What I do know is how ballet can make us feel, how the performers’ movement and grace evoke joy, fear, and love with just a turn of their bodies. This is how I went into the U.S. Premiere of “Like Water for Chocolate,” a new ballet based on the book (and film) by Laura Esquivel.
The often tragic tale concerns the De la Garza family. Mama Elena (Christine Shevchenko) gives birth to a daughter Tita (Cassandra Trenary,) who – when she’s older – reminds her that her sole purpose in life is to take care of her when she’s old. This means that Tita is not allowed to marry and instead becomes the primary cook on their ranch until such time as she has to play nursemaid.
But Tita has fallen in love with her childhood friend Pedro (Herman Cornejo). Unable to marry him, Mama Elena promises Tita’s sister Rosaura (Hee Seo) to Pedro instead. Devastated, the only slight ray of light in this turn of events is that Pedro will always be near Tita.
Of course, their passion for each other never ends and causes ripples throughout their young lives. At the same time, both Tita’s love and her pain are magically combined into the food she cooks; whether it is her tears of devastation, or flower petals of passion, her emotions have quite an effect on those that partake.
As the epic tale moves forward, we watch with hope that Tita and Pedro can finally engage in the love they’ve felt for each other for so many years. To at once be happy and whole.

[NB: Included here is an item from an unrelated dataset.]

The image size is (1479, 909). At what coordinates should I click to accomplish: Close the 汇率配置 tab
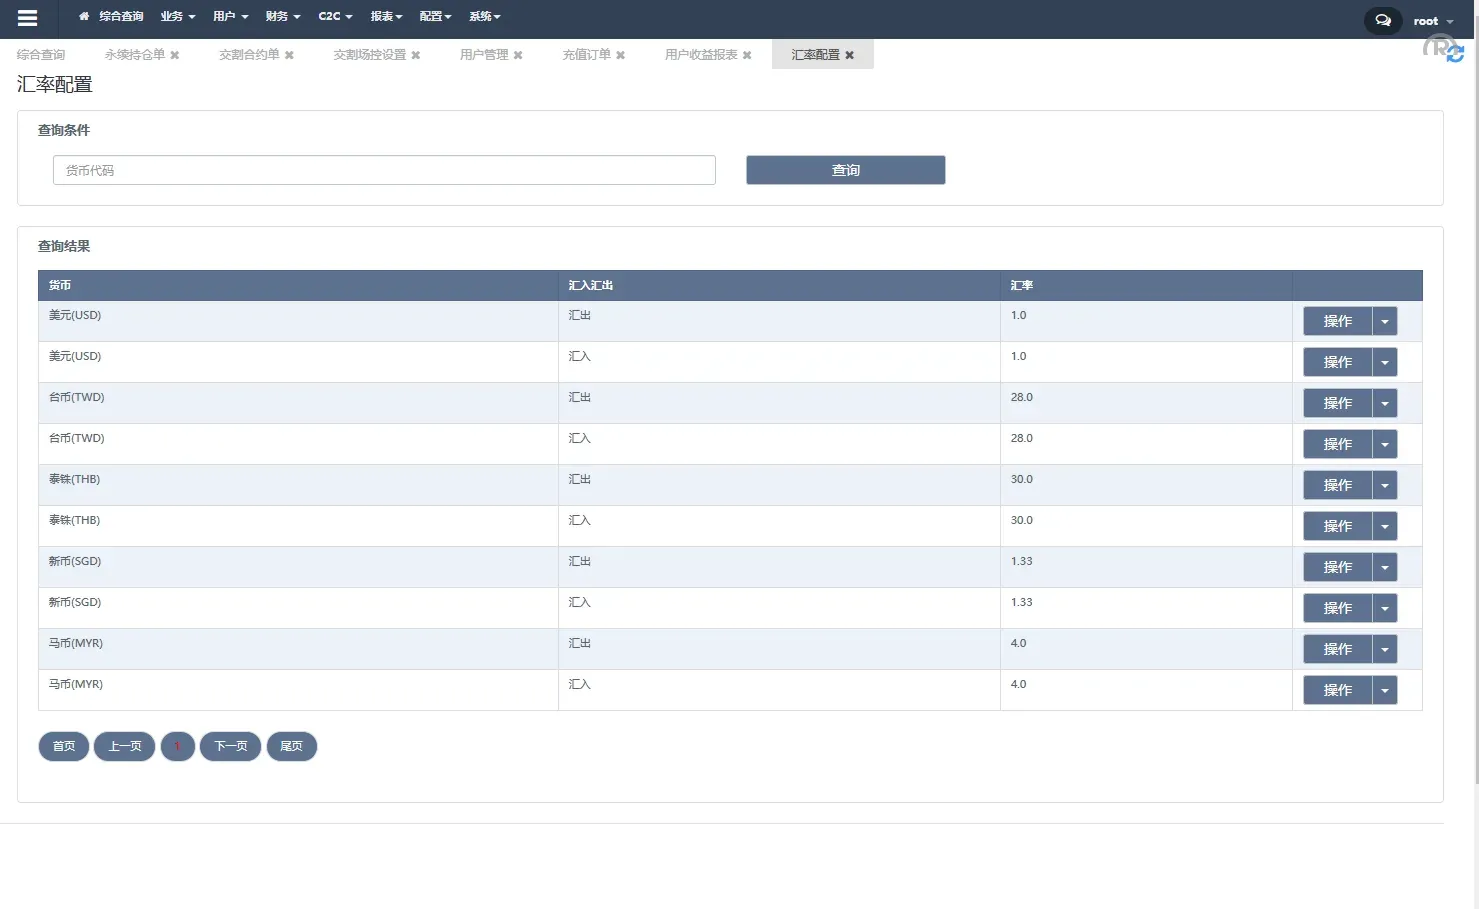(849, 55)
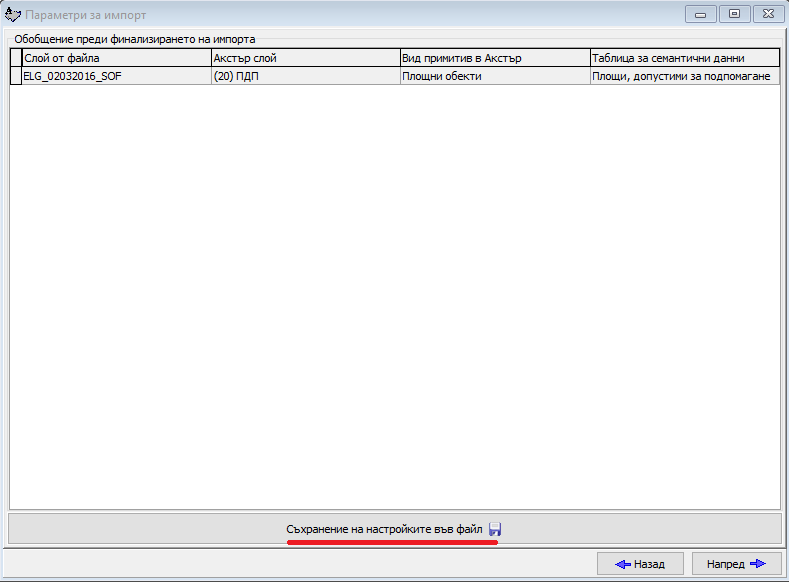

For those that have read the book or have seen the film, the ballet takes all of those story elements that are so well known and brings them to passionate, stunning, visual life. For a book and film defined as “magical realism,” this version of Esquivel’s story is the closest to matching that definition.
The set and costume design by Bob Crowley, and lighting design by Natasha Katz must offer up the magic in ways that dazzle – and that they do. From the simple De la Garza kitchen that is the center of their lives, to the expansive shawl that trails behind Tita after her breakdown, the show is a feast for the eyes.
But the sets are just beautiful vessels without the dancers and the choreography by Christopher Wheeldon. Trenary and Cornejo make charming and desperate lovers that alternate between despair and joy. Whether they are sneaking away together to indulge in their desire or trying to hold it together as they are repeatedly separated, their love is perfectly realized through their movement.
Luciana Paris brings a whimsical vibe as grandmother Nacha, reappearing often as the ghost that watches over her favorite granddaughter Tita. Catherine Hurlin as rebellious sister Gertrudis is a treat as the daughter who isn’t going to conform to conventions and runs off (naked) with a soldier, and returns as a revolutionary commander herself. Shevchenko brings a rigid fright to her role as the overbearing mother with a secret past of her own, and Thomas Forster as Dr. John Brown brings a gentle empathy to his role as a man deeply in love with Tita, but aware that he is not the man of her dreams.
From the stunning stage design, to the gorgeous lighting, and the magnificent dancers, “Like Water for Chocolate” feels like a perfect adaptation of Esquivel’s story. Having re-watched the popular 1992 film, I found that the ballet captured the emotions and passion even more so. It brings heightened visual magic to the lives of the characters that pulls the audience in that only this medium can. And to add Joby Talbot’s gorgeous score to it all is the magical ingredient to an already delicious confection.
“Like Water for Chocolate,” the ballet, brings Esquivel’s novel to wild, magnificent, beautiful life where every aspect of the production is working at the height of its craft.